━━ Фрагмент текста

Итак, переносимся в 1807 год. Бонапарт разгромил Австрию, и теперь его войска победоносно идут по Пруссии. Армия короля Фридриха Вильгельма III находится при смерти после страшных ударов при Йене и Ауэрштедте. Единственный шанс прусской короны на спасение – помощь русского царя. Два года назад, еще до Аустерлицкого сражения, Александр I, король Пруссии и его супруга торжественно поклялись у гроба Фридриха Великого хранить друг другу верность в борьбе с Наполеоном. Малодушный Фридрих Вильгельм позднее нарушит эту клятву; накануне войны 1812 года он будет выпрашивать у императора французов остзейские провинции России и даже город Псков – за содействие в разгроме русских. Неудивительно, что Наполеон отреагирует на это фразой: «Какой он все-таки негодяй». Но Александр верен обету – в ноябре 1806-го его войска выдвигаются на помощь истекающим кровью пруссакам.
С 1 января 1807 года во главе русской армии встал персонаж яркий, малоизвестный и неоднозначный – уроженец Ганновера, барон и генерал Леонтий Леонтьевич Беннигсен. Сказать что-то определенное о его военных талантах на тот момент было трудно, и тем не менее Беннигсена хорошо знали в придворных кругах. Он прославился как один из вождей комплота против Павла I, который как один из заговорщиков проник в Михайловский замок ночью с 11 на 12 марта 1801 года. Когда мятежники ворвались в спальню императора и не увидели его в кровати, только Беннигсен сохранил хладнокровие. Он дотронулся до постели и почувствовал, что она теплая. «Если птичка и упорхнула, то куда-то недалеко», – сказал барон соратникам, чем развеял их нервозное замешательство. Те бросились искать Павла и вскоре нашли за занавеской – что и решило судьбу царя. Через несколько минут – после отказа подписать отречение – государь был убит. Правда, сам Беннигсен позже оправдывался тем, что покинул покои монарха до этого и в расправе не участвовал: но вряд ли, уходя, он не понимал, к чему все идет.
Новый хозяин земли Русской, Александр Павлович, не решился судить вершителей кровавого дела, поскольку, хоть и косвенно, был вовлечен в заговор сам. Бунтовщики уверяли наследника, что его взбалмошного, непредсказуемого отца возьмут под стражу и объявят безумным, после чего цесаревич начнет исполнять при нем роль регента. Молодой человек, изведенный болезненно подозрительным императором, дал на это согласие; однако на деле капризного венценосца цинично удушили шарфом, сделав его первенца в некотором смысле соучастником преступления, практически отцеубийцей. Неудивительно, что Александра зримо тяготило любое общение с участниками мартовского переворота.

━━━━
━━ Исходный материал

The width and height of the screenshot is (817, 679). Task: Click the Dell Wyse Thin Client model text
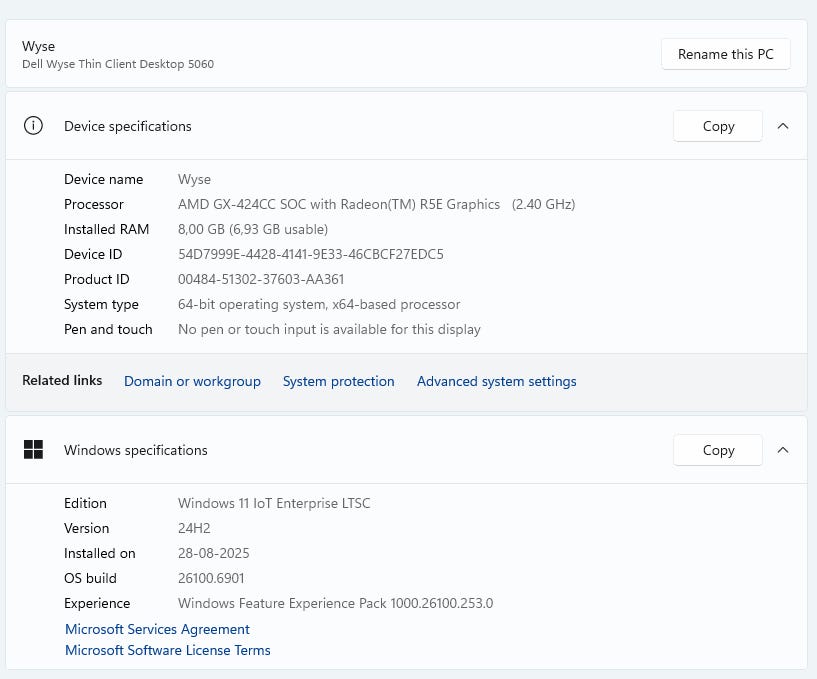[x=118, y=64]
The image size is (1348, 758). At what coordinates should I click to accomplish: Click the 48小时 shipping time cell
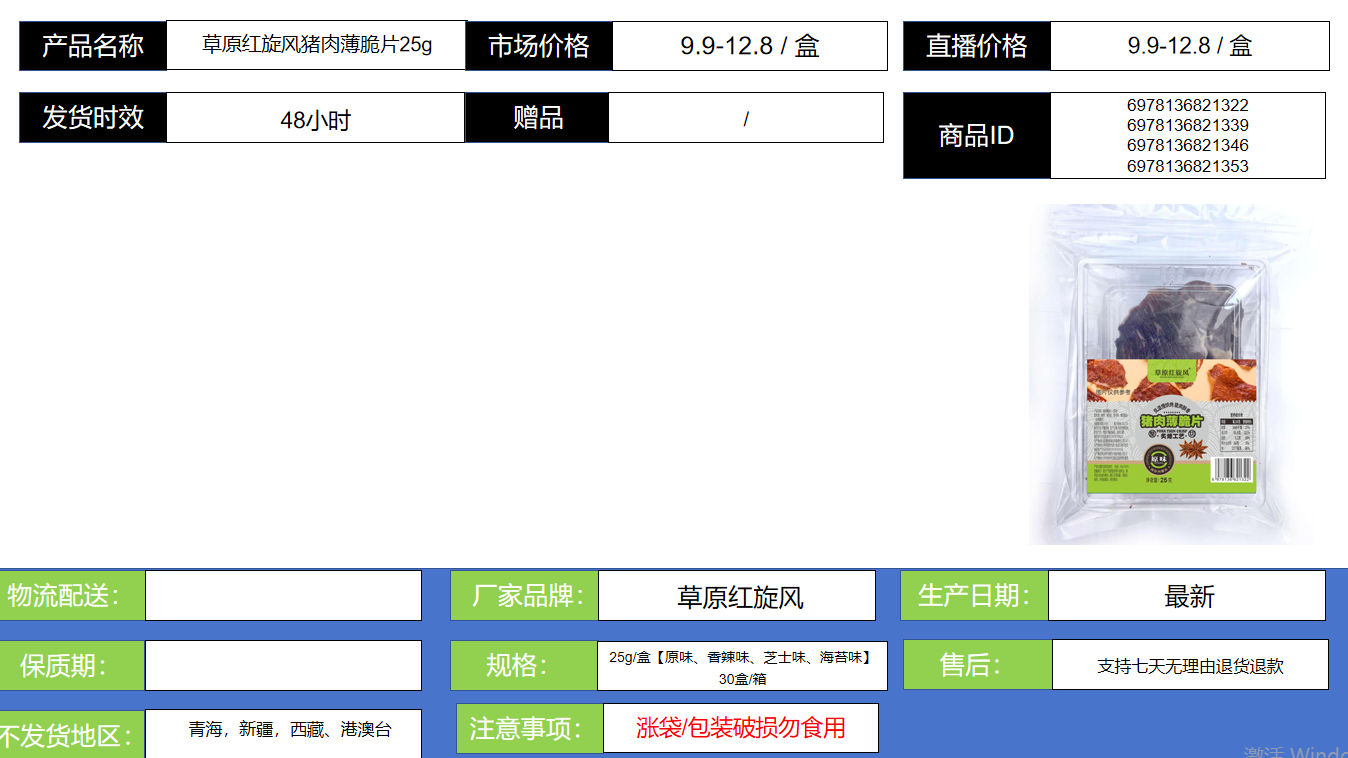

━━━━

_Список заданий_
1. С какого дня, согласно фрагменту, Беннигсен возглавил русскую армию?
2. Замените во фрагменте «Псков» на «Новгород» и перепишите текст от слов «Итак, переносимся в» до слов «истекающим кровью пруссакам.» включительно.
Приведенный материал для работы не понадобится.

_Ответы по порядку_
1. С 1 января 1807 года.

2.
Итак, переносимся в 1807 год. Бонапарт разгромил Австрию, и теперь его войска победоносно идут по Пруссии. Армия короля Фридриха Вильгельма III находится при смерти после страшных ударов при Йене и Ауэрштедте. Единственный шанс прусской короны на спасение – помощь русского царя. Два года назад, еще до Аустерлицкого сражения, Александр I, король Пруссии и его супруга торжественно поклялись у гроба Фридриха Великого хранить друг другу верность в борьбе с Наполеоном. Малодушный Фридрих Вильгельм позднее нарушит эту клятву; накануне войны 1812 года он будет выпрашивать у императора французов остзейские провинции России и даже город Новгород – за содействие в разгроме русских. Неудивительно, что Наполеон отреагирует на это фразой: «Какой он все-таки негодяй». Но Александр верен обету – в ноябре 1806-го его войска выдвигаются на помощь истекающим кровью пруссакам.